Sir David Adjaye, over the course of 25 years, has achieved international recognition and attention with a series of groundbreaking and worldwide interventions, ranging from private houses, exhibitions, and furniture design, to major cultural buildings and city masterplans. In 2000 he founded his practice Adjaye Associates with studios in Accra, London, and New York. Combining practice with teaching, Adjaye taught at the universities of Harvard, Michigan, Pennsylvania, and Princeton.
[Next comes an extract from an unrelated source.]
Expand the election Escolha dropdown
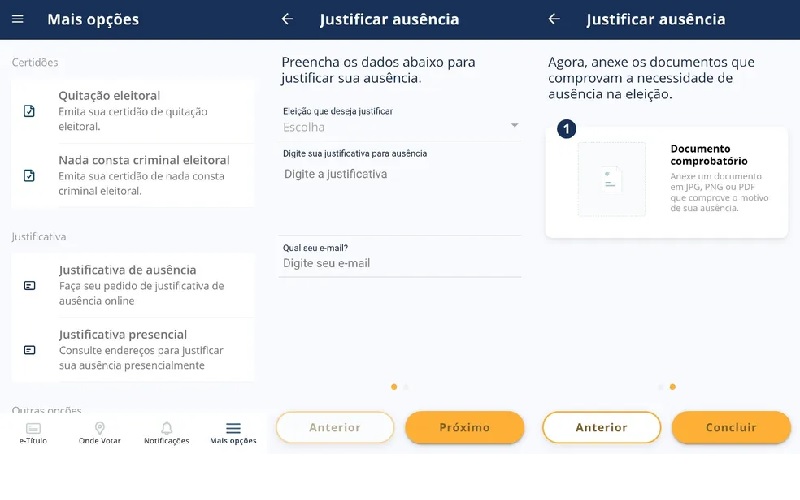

Known for the highly celebrated Smithsonian National Museum of African American History and Culture, in Washington, DC (2016), Adjaye Associates has completed projects across the world. Their interventions include Ruby City, an art center in San Antonio, Texas (2019); the Alara Concept Store in Lagos (2016); the Sugar Hill Mixed-Use Development (housing, museum, community facilities, and offices) in Harlem, New York (2015); the Aishti Foundation, a mixed-use retail and arts Centre in Beirut, Lebanon (2015); two neighborhood libraries in Washington, DC (both 2012); the Moscow School of Management Skolkovo in Russia (2010); the Museum of Contemporary Art in Denver, Colorado (2007); the Nobel Peace Centre in Oslo, Norway (2005); Rivington Place arts center in Hackney, London (2007); and the Idea Stores – two community libraries in London (2004, 2005).
It’s incredibly humbling and a great honor to have my peers recognize the work I have developed with my team and its contribution to the field over the past 25 years. Architecture, for me, has always been about the creation of beauty to edify all peoples around the world equally and to contribute to the evolution of the craft. The social impact of this discipline has been and will continue to be the guiding force in the experimentation that informs my practice. A heartfelt and sincere moment of gratitude and thanks to all the people who supported the journey to get to this moment.
— Sir David Adjaye
On this occasion, RIBA President Alan Jones stated:
It was my absolute pleasure and honor to chair the committee and be involved in selecting Sir David Adjaye as the 2021 Royal Gold Medallist. At every scale, from private homes to major arts centers, one senses David Adjaye’s careful consideration of the creative and enriching power of architecture. His work is local and specific and at the same time global and inclusive. Blending history, art, and science he creates highly crafted and engaging environments that balance contrasting themes and inspire us all. I believe his both practicing and teaching in schools of architecture has significantly enriched his work. His artistic and social vision has created public projects that perfectly demonstrate the civic potential of architecture – fostering empathy, identity, and pride. David’s contribution to architecture and design globally is already astounding, and I am excited that we have so much more of it to look forward to.
The lessons Adjaye learned through his initial series of conceptual and sensuous dwellings set boldly against and within the shifting landscape of central London have been disassembled and reconfigured as he has realized wider, civic public and social spaces of cities across the world. Listening to clients and users and often working with artists, Adjaye’s work is contradictory and yet coherent, contrasting and courageous, setting up and balancing elegance and grit, weightlessness and weight, dark and light.
Adjaye has combined practice and teaching in schools of architecture around the world and championed civic representation through public discourse. He is dedicated to communicating and creating architecture that is both personal and inspired by the culture and the stories of people’s lives, realizing places that offer new layers of empathy, experience, and engagement.
His work reveals a core belief in the generative power of architecture. In a world that has become polarised, he brings politics, art, and science together with architecture, as he works to create a better future. The Smithsonian National Museum of African American History and Culture in Washington DC united his many architectural and cultural agendas and expressed the role architecture can play in pluralism.
Adjaye is a singular and timely talent and a strong reminder of the insightful and integrative role of the architect.